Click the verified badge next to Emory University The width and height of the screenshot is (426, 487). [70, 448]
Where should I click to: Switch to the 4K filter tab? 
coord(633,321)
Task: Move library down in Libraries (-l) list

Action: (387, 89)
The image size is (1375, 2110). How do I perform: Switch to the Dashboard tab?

WHAT YOU WILL DO:
All that is needed is the line containing "Task: Move library" and each line after it to the end of the data above, set down exactly.

TASK RESULT:
Task: Move library down in Libraries (-l) list

Action: (387, 89)
The image size is (1375, 2110). How do I perform: Switch to the Dashboard tab?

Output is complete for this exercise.